Il est important d’étudier les conditions générales de vente, même si c’est fastidieux.

Quand l’agriculteur se fait vendeur

Lors de la vente d’un matériel d’occasion, l’agriculteur prend la position de vendeur. Dès que l’annonce est publiée, les obligations commencent.

- Tout d’abord la photo et la description doivent correspondre au matériel à vendre.

- D’autre part, l’agriculteur est soumis à l’obligation d’information, il doit donc informer l’acheteur des caractéristiques du matériel (l’âge, le nombre d’heures…). Comme pour un matériel neuf, il est judicieux de rédiger un bon de commande précis.

- Si le matériel est vendu à un autre agriculteur, il doit être conforme aux normes de sécurité.

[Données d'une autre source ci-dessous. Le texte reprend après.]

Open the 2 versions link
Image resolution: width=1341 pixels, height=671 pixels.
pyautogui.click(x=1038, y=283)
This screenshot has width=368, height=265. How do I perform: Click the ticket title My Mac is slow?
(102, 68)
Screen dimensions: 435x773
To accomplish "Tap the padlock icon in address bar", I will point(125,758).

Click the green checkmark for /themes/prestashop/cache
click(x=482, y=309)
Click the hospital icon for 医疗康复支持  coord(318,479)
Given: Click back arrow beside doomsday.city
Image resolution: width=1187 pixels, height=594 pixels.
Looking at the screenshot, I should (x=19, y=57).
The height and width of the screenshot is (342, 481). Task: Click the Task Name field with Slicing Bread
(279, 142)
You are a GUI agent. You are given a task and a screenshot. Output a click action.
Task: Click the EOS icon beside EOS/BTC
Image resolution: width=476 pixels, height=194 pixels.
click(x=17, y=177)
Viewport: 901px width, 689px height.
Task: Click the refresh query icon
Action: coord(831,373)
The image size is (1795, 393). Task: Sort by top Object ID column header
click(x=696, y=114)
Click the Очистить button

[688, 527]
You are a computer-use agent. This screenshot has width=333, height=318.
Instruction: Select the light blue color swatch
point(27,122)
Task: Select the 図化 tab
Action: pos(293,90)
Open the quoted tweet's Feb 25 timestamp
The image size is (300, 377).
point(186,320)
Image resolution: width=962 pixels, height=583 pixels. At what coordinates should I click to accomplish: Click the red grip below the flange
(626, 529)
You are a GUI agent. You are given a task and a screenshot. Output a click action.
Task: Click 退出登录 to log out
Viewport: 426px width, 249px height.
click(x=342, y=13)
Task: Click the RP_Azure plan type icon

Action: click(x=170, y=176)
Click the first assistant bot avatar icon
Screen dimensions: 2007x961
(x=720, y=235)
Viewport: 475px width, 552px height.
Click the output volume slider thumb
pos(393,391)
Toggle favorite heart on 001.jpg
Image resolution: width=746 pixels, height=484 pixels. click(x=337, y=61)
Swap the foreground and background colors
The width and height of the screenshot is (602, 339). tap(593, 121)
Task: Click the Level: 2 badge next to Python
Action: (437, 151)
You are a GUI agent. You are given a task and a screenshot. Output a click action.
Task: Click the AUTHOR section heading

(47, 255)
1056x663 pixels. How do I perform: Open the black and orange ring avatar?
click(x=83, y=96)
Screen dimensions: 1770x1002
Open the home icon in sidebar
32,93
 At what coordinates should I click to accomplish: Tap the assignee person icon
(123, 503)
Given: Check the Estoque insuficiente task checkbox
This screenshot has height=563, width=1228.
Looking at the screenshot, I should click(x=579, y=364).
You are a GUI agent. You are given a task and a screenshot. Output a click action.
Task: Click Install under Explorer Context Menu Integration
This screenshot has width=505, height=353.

Pour cela, il faut remettre à l’acheteur un certificat établi par le vendeur ou celui remis par le constructeur. Il est possible de se défaire de cette obligation en mentionnant sur le bon de commande ou sur la facture « matériel vendu en l’état » ou « matériel vendu pour destruction » ou encore « matériel vendu pour pièces ». Dans ce cas, le prix doit être cohérent. « Pour se séparer d’un matériel non conforme aux règles de sécurité, il est plus simple de le vendre à un concessionnaire », préconise Sylvain Deseau, conseiller agroéquipement à la chambre d’agriculture du Loiret.

- Si le matériel vendu ne respecte pas la réglementation routière et n’est donc pas homologué, il vaut mieux le préciser sur le bon de commande.

Les démarches en cas de litige

Livraison non conforme, vice apparent ou caché, matériel non conforme à l’usage, matériel non réparé… quel que soit le préjudice, il est bon de se questionner sur ses conséquences réelles du dysfonctionnement constaté, avant de se lancer dans des démarches. « Avant d’envisager une procédure judiciaire, la procédure à l’amiable est à privilégier, explique Jean-Michel Sintive, expert automobile au cabinet Lemaire. 80 % des litiges se résolvent de cette façon. » Pour figer la date du premier échange, il faut signaler le problème à la partie adverse par courrier recommandé avec accusé de réception. Une prise de rendez-vous pour essayer de trouver un terrain d’entente peut être envisagée. Si ce premier échange n’aboutit pas, la procédure à l’amiable peut se poursuivre avec un cadre plus juridique. Avant tout, il est bon de savoir qu’il faudra apporter des preuves de ce qu’on reproche et que tout ce qui n’a pas été écrit ne pourra pas être réclamé. Il peut être judicieux de contacter son assurance car l’agriculteur bénéficie peut-être d’une protection juridique, ce qui évite de prendre en charge les frais liés à cette démarche. Ensuite, chaque partie doit être représentée par un expert en matériel agricole habilité. Il va dans un premier temps faire l’état du préjudice ainsi que son origine. Afin de figer la situation, le propriétaire doit conserver le matériel en l’état. Si son usage est incontournable, l’expert peut demander le passage d’un huissier pour qu’il effectue un constat dès le démarrage de la procédure. Les deux experts et l’ensemble des parties se rencontrent ensuite pour tenter de trouver un accord amiable. À l’issue de cette réunion, un procès-verbal est rédigé et si un accord est trouvé, un protocole d’accord est établi. Au contraire, si aucun accord n’est trouvé, l’ensemble des parties devra se tourner vers le recours judiciaire avec un avocat.